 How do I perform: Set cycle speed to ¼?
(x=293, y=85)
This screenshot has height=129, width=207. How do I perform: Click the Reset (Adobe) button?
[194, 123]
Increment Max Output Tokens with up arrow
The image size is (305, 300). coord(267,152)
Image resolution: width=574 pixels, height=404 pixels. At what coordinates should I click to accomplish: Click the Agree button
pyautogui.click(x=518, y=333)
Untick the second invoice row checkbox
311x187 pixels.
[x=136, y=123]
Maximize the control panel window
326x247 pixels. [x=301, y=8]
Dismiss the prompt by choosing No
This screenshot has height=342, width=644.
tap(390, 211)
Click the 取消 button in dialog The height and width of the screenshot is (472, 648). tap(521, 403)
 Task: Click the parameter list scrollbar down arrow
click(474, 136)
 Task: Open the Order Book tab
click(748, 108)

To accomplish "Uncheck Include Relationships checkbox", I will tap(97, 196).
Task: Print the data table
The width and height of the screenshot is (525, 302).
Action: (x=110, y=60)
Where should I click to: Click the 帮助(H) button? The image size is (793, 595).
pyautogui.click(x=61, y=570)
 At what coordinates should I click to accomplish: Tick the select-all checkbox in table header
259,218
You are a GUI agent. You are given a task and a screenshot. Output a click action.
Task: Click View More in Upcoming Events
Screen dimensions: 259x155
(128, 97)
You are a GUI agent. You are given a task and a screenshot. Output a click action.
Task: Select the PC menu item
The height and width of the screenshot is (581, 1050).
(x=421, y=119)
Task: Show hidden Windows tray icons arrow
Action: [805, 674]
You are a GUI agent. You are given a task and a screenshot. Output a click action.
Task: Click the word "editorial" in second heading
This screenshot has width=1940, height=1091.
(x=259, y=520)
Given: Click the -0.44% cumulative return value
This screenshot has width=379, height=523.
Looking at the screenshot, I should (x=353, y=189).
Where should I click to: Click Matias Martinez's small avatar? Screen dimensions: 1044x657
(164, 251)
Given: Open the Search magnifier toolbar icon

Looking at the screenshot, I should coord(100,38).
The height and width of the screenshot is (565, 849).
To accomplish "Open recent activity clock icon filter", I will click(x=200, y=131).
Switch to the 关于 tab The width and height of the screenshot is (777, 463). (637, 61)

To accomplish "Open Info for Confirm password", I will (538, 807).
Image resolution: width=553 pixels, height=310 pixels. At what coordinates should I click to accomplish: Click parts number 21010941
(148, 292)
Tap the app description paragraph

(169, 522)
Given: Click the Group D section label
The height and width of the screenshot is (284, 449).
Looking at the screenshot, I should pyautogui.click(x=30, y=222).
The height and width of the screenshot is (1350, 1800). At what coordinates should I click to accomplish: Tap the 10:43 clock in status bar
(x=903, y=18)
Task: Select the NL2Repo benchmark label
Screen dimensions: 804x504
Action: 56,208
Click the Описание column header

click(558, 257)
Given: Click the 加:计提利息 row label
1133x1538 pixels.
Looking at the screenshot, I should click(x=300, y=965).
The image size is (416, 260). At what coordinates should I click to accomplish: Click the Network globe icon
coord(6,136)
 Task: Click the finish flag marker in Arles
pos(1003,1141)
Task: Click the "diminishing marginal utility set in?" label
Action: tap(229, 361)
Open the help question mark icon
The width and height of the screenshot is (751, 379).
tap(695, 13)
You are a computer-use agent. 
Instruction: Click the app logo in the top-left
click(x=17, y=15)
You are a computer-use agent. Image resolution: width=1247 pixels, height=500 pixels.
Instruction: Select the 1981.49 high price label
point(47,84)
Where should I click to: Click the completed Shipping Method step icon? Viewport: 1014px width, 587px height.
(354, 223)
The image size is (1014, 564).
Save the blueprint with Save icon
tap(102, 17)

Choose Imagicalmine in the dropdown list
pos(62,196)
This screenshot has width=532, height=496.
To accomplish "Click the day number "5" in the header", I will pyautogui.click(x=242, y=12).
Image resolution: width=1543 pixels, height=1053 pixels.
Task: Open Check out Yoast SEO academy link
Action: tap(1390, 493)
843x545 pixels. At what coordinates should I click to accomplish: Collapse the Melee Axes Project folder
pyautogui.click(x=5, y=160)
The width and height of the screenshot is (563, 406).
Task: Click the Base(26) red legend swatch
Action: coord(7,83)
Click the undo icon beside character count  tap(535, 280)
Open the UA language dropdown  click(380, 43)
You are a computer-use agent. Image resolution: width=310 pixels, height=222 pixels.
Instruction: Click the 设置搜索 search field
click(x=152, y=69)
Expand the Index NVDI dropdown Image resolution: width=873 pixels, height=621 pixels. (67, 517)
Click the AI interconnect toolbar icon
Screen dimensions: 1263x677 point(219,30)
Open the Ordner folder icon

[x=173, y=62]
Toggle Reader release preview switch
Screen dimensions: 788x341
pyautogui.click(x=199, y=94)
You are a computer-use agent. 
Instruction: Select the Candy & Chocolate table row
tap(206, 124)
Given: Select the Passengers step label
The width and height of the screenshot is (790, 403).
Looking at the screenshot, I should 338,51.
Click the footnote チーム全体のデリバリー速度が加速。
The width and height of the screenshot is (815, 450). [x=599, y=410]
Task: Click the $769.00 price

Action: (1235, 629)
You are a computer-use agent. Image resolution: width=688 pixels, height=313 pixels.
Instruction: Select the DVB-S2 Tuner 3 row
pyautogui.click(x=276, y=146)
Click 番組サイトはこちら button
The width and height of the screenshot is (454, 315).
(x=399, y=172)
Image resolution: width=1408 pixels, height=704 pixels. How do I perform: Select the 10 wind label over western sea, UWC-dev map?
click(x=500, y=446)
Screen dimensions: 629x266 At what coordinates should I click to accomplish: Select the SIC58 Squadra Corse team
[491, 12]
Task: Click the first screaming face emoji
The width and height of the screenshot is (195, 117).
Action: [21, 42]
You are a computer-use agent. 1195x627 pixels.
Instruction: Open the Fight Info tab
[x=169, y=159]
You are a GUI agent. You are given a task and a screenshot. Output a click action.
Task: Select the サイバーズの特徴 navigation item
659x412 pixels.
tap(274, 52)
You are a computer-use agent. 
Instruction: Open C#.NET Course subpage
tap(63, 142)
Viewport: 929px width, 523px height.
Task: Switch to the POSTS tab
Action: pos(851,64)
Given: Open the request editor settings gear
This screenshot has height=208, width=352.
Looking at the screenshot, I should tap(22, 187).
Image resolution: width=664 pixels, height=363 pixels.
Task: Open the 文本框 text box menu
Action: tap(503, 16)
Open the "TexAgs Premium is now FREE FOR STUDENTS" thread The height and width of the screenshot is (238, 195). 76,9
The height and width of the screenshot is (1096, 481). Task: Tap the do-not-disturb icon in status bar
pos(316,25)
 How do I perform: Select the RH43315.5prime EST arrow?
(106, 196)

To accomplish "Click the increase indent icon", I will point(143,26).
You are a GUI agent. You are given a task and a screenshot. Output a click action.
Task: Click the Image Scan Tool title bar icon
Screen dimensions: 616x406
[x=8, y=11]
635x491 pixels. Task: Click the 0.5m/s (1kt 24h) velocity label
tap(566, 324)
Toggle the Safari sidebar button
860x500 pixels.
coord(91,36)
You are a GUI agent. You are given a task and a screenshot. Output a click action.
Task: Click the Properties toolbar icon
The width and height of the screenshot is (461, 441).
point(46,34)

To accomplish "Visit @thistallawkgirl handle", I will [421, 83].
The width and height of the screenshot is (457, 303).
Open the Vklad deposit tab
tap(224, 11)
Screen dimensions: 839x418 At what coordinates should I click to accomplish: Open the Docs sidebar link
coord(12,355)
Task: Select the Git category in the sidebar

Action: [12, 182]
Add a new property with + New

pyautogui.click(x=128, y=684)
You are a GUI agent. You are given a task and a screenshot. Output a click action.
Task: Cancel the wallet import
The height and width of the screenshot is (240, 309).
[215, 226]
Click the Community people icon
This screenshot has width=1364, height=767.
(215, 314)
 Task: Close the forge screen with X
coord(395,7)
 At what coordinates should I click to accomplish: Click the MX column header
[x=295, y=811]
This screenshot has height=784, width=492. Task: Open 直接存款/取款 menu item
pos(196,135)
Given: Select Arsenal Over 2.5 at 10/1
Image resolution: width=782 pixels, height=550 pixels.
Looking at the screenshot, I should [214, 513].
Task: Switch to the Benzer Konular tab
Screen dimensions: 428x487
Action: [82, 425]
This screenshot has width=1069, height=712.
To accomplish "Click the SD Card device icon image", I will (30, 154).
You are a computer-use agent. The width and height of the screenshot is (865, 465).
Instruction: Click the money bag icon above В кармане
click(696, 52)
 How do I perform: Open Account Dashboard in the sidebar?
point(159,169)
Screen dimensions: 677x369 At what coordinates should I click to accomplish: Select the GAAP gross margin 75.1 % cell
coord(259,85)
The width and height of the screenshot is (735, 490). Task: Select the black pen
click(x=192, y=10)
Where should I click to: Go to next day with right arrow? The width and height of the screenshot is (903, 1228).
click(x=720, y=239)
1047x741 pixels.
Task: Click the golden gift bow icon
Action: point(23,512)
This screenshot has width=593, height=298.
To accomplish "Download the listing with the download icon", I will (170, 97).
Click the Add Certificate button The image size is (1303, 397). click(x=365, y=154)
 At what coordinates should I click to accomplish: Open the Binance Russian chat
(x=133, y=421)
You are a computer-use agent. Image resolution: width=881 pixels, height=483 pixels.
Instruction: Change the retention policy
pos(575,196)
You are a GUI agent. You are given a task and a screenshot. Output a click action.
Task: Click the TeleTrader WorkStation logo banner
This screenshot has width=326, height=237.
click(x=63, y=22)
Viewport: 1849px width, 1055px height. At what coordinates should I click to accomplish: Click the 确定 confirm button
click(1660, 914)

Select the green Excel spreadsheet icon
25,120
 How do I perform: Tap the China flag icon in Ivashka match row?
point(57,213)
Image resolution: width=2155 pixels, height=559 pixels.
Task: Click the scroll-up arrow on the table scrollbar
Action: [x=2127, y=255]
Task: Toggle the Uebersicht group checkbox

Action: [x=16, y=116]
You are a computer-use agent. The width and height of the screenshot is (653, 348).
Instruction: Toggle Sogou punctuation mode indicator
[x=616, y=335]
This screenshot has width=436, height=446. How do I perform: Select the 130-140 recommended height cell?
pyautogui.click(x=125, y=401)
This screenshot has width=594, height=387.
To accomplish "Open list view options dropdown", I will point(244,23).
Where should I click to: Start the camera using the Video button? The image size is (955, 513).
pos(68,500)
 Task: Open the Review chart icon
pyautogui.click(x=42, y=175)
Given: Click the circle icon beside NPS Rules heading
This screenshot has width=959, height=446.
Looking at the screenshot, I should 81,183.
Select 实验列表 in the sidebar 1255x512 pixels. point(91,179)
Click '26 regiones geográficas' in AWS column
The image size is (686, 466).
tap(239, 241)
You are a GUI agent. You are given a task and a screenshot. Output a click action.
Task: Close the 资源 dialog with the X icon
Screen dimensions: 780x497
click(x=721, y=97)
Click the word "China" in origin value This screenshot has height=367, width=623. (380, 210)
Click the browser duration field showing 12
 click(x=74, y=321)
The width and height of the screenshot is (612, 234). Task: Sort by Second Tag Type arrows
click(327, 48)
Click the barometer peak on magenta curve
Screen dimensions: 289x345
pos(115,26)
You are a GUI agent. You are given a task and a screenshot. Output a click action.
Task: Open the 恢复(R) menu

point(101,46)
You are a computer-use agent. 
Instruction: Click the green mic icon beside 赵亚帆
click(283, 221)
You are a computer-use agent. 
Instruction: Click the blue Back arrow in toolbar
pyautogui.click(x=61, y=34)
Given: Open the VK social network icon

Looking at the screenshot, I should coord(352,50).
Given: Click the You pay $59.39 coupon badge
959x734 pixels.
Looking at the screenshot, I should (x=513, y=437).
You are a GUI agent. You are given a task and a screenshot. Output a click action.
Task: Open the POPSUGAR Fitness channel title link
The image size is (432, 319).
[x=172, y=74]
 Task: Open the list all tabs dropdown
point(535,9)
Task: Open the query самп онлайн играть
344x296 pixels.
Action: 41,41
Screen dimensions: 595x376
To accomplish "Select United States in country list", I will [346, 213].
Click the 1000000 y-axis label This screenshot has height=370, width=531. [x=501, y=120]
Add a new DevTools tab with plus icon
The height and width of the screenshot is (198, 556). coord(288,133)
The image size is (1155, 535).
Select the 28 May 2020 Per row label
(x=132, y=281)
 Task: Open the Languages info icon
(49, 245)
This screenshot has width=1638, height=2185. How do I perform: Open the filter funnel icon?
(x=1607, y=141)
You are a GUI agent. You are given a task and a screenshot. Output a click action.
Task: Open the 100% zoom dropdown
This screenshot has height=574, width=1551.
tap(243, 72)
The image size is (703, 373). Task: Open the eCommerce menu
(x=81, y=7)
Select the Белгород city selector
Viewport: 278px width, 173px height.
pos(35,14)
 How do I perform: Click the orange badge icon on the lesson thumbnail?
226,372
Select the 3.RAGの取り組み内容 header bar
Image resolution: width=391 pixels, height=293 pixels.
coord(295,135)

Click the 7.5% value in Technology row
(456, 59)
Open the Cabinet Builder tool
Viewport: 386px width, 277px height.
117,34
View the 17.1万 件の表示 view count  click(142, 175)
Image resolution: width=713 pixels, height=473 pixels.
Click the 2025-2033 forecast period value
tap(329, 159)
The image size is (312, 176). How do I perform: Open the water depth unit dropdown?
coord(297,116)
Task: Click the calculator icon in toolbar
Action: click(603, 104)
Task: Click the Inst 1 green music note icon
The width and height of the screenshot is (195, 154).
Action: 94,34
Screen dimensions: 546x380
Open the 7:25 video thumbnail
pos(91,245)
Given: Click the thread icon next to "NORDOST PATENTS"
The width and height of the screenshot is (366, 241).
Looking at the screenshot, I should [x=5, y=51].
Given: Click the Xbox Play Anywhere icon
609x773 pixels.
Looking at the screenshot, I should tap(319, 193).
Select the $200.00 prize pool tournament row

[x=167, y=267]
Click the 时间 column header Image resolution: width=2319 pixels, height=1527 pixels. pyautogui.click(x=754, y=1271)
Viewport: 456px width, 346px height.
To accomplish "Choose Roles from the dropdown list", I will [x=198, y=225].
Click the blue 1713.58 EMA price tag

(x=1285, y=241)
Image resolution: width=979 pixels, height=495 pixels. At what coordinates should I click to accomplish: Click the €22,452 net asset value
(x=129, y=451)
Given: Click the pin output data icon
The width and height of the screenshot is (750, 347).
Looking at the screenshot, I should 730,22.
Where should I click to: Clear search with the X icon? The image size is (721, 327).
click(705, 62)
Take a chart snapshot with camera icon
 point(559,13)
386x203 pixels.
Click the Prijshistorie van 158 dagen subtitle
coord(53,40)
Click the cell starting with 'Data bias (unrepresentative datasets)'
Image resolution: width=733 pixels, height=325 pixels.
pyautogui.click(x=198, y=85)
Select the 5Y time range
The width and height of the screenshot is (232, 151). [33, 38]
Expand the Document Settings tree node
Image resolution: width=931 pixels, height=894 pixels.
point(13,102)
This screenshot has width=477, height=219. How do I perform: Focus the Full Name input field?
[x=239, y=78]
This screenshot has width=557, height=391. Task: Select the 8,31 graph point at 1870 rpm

[What the exercise asks] Copy out each line from the preceding entries that mentions the word "dialog".

[Solved problem]
Click the 取消 button in dialog The height and width of the screenshot is (472, 648). tap(521, 403)
Task: Close the 资源 dialog with the X icon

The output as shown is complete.